# [Your assignment]
For every line in the entries that contains "marker", show the whole line.

[Stored items]

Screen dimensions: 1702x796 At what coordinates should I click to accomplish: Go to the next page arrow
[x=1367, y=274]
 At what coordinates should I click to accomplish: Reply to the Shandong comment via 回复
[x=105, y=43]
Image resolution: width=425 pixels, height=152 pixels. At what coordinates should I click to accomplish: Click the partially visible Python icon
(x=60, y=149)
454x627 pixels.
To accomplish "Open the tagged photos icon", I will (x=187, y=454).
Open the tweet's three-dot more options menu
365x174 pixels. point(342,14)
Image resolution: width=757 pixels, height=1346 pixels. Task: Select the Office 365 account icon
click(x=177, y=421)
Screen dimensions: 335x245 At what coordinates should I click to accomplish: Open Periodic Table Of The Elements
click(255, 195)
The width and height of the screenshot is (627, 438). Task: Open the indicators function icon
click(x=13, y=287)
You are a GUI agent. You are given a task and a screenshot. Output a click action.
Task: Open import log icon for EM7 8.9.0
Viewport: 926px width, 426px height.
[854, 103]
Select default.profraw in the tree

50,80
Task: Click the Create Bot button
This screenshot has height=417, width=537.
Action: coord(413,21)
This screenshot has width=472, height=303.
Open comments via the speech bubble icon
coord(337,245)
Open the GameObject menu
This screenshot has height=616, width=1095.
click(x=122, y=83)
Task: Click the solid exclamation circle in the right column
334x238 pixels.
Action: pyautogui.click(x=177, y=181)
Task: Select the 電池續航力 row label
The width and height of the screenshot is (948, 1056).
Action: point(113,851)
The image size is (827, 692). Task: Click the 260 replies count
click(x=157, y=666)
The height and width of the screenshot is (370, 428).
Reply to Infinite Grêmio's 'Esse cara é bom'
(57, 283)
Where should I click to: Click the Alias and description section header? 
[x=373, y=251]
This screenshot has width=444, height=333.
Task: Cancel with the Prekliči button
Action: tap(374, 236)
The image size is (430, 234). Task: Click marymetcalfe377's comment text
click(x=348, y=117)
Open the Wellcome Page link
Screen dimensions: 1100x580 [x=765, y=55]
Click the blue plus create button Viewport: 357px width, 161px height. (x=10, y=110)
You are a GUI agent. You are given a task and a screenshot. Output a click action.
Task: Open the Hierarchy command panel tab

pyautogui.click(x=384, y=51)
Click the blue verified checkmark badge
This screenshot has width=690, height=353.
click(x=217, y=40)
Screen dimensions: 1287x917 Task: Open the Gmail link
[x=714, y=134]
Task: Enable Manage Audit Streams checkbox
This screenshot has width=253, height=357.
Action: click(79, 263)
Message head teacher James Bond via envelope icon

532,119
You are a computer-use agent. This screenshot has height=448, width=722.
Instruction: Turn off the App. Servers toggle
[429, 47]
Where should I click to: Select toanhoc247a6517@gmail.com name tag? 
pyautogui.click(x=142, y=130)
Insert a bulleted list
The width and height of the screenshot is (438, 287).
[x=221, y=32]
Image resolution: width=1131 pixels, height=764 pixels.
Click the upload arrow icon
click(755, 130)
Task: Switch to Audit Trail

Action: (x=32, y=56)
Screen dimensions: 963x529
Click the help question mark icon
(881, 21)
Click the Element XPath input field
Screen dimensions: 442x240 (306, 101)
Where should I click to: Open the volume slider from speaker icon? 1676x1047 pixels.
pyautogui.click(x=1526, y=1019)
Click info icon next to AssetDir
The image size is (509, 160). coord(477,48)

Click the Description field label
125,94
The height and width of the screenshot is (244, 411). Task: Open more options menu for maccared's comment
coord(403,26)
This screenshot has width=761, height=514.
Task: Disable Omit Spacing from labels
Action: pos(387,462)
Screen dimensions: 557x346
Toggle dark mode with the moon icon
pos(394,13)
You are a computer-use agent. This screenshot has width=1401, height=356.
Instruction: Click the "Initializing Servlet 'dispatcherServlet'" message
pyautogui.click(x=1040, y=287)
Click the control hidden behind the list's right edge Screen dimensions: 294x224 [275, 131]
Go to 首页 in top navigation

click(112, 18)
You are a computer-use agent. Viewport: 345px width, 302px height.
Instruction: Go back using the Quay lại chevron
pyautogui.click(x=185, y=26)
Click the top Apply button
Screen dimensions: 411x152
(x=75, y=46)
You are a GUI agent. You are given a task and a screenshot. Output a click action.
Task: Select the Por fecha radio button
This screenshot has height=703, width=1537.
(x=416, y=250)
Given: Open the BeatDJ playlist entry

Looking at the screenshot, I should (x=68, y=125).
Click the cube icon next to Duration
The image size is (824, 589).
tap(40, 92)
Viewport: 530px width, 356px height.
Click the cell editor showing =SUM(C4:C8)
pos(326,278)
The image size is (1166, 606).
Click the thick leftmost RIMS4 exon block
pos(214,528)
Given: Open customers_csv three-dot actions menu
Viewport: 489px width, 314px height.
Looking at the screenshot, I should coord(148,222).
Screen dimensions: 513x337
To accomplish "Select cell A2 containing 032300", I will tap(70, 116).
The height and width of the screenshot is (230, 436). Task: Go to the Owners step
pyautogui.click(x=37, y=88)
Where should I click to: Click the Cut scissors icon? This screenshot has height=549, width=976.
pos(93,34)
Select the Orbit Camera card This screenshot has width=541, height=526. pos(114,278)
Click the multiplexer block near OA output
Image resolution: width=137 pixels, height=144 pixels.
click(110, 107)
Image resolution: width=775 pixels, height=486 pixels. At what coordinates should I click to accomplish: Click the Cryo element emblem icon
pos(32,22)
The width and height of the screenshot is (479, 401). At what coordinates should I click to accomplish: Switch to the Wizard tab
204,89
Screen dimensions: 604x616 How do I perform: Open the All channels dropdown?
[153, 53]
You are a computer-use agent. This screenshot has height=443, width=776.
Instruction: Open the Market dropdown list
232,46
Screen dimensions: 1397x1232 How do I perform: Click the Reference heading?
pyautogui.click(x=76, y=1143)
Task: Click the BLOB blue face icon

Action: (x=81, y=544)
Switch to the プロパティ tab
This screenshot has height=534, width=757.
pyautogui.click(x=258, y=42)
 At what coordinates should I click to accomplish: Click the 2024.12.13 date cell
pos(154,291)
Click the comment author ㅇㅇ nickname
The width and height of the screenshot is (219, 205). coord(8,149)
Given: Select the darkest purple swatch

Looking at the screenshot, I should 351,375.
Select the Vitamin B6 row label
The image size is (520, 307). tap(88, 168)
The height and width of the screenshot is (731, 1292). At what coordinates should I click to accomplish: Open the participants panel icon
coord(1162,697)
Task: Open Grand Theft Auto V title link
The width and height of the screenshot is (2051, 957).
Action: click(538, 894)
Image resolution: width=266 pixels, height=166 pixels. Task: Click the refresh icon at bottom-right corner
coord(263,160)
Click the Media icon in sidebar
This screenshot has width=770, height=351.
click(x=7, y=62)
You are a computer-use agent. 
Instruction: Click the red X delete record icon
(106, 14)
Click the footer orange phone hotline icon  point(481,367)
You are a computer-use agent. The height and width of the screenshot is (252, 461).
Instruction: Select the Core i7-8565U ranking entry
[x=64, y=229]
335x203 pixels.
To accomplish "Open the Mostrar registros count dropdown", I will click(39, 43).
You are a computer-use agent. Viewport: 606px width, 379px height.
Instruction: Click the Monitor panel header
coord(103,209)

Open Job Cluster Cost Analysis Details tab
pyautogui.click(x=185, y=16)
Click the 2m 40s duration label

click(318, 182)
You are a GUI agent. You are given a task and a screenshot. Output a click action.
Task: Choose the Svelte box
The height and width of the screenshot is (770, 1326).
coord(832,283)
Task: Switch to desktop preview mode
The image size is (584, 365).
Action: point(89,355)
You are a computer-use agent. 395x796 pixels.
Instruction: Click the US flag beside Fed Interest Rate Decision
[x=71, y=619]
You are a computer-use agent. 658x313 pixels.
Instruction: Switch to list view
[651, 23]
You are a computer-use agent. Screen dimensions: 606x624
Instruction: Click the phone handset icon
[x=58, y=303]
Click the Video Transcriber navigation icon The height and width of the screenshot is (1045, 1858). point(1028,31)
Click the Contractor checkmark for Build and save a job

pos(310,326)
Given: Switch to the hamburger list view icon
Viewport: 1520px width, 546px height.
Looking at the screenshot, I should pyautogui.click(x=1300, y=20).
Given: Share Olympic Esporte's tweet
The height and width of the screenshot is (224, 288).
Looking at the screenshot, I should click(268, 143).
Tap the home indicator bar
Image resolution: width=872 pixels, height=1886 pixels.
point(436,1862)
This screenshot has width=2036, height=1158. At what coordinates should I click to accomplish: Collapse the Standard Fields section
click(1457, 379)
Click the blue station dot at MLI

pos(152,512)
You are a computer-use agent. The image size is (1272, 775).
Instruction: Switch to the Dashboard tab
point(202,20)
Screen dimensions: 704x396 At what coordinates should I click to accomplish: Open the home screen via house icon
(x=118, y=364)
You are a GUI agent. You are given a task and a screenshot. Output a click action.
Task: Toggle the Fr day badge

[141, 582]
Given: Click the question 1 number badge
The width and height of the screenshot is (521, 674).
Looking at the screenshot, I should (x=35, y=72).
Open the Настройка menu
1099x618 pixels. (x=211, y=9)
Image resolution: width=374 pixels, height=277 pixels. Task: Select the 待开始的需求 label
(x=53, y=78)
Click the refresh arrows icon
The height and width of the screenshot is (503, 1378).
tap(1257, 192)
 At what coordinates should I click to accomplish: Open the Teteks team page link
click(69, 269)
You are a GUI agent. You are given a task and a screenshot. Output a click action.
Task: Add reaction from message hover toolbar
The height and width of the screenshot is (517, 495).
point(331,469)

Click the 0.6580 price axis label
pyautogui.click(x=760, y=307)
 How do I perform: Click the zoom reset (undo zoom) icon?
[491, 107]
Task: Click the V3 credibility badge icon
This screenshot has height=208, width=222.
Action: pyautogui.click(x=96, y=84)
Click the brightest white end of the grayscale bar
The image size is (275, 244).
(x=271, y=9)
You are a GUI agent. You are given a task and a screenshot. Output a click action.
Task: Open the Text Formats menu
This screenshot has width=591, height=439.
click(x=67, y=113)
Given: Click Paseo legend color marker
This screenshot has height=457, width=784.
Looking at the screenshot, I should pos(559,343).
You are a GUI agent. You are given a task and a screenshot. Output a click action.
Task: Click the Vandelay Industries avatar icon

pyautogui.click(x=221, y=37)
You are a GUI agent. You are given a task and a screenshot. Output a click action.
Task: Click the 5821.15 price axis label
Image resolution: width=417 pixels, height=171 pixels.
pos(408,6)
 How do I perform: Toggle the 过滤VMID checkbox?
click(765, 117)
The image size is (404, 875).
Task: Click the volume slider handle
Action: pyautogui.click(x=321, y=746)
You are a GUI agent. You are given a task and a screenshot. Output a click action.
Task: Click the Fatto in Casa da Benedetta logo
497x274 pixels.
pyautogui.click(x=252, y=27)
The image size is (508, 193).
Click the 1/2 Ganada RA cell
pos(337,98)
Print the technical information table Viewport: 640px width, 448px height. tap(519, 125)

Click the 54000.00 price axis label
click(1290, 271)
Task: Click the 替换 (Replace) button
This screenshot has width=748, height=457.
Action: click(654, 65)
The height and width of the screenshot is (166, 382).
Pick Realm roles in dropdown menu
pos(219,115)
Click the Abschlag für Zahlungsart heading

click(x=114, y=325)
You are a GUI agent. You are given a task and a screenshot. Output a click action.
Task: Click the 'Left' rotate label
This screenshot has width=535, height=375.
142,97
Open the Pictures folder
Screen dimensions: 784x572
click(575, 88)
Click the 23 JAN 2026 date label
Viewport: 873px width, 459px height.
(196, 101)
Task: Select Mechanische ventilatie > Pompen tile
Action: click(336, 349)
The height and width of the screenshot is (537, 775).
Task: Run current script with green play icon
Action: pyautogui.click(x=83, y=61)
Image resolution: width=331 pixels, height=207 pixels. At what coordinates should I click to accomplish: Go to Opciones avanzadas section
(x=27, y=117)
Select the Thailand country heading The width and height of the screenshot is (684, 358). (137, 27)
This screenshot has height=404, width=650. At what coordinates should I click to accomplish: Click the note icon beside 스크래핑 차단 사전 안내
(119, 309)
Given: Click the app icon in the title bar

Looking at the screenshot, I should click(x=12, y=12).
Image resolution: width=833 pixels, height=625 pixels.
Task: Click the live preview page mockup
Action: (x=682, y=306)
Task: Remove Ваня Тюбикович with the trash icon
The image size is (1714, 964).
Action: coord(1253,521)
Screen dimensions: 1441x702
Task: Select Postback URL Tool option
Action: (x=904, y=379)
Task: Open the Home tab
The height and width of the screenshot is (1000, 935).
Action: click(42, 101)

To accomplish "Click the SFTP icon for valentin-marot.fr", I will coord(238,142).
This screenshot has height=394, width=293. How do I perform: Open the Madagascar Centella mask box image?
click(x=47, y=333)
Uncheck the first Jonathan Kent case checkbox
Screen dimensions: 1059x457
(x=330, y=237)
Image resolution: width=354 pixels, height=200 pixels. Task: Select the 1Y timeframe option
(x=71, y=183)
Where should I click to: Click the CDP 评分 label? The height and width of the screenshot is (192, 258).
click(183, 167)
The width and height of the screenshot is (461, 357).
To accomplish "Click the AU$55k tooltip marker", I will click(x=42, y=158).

# [Expected output]
Given: Click Paseo legend color marker
To accomplish "Click the AU$55k tooltip marker", I will click(x=42, y=158).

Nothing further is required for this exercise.